Quels secteurs ont adopté le RETEX comme outil stratégique ?



Le RETEX a vu sa naissance comme une démarche structurée dans l’aviation à la suite de Air Commerce Act en 1926 qui introduit l’obligation d’enquêter sur les accidents et incidents aériens. De nombreux secteurs ont adapté le RETEX depuis.


On peut citer, par exemple, l’industrie nucléaire où après la catastrophe de Fukushima le gouvernement français a mis en place un PLAN NATIONAL DE RÉPONSE ACCIDENT NUCLÉAIRE OU RADIOLOGIQUE MAJEUR. Il est bon de souligner que l’armée utilise régulièrement le RETEX afin d’améliorer sa capacité opérationnelle. Ce travail structure même sa stratégie en perpétuelle évolution.


Pour le secteur de la santé on peut citer le Guide Méthodologique de Retour d’expérience qui rappelle la définition suivante de l’OMS concernant le RETEX comme : « Une évaluation en profondeur des actions de gestion entreprises au cours d’un événement de santé publique, faites par la suite afin d’identifier les lacunes, les leçons et les meilleures pratiques. Le RETEX offre une approche structurée pour les individus et les organisations impliqués dans la préparation et la réponse aux événements sanitaires de réfléchir à leurs expériences et leurs perceptions sur la réponse donnée à l’événement. Le RETEX aide à identifier de manière systémique et collective ce qui a et ce qui n’a pas fonctionné, et pourquoi et comment s’améliorer. »


L’objectif du RETEX est bien d’identifier ce qui s’est mal passé pour ne pas reproduire les mêmes erreurs d’une part mais aussi retenir les choix positifs pour les renouveler.

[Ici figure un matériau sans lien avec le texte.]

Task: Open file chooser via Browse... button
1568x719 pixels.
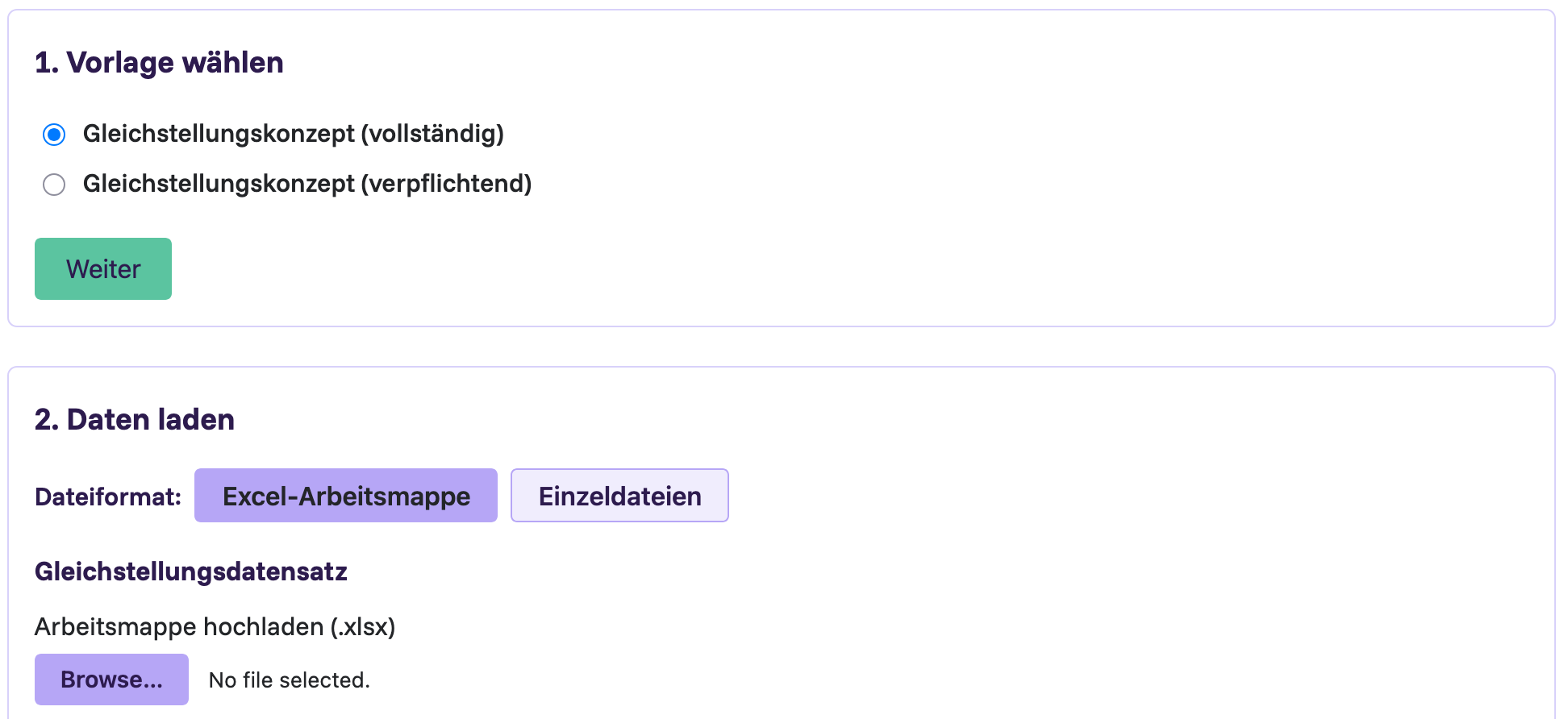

D’une manière générale et synthétique, le RETEX s’articule autour de plusieurs étapes, à savoir :

  • Déterminer les objectifs et le périmètre du RETEX

  • Assurer le recueil des informations

  • Réaliser la synthèse des informations

  • Restituer les éléments et diffuser le RETEX

  • S’assurer de sa mise en place

Nous retenons surtout que le RETEX dans son rôle de mémoire collective est essentiel pour pouvoir faire face aux situations d’urgence mais aussi pour se préparer aux crises futures.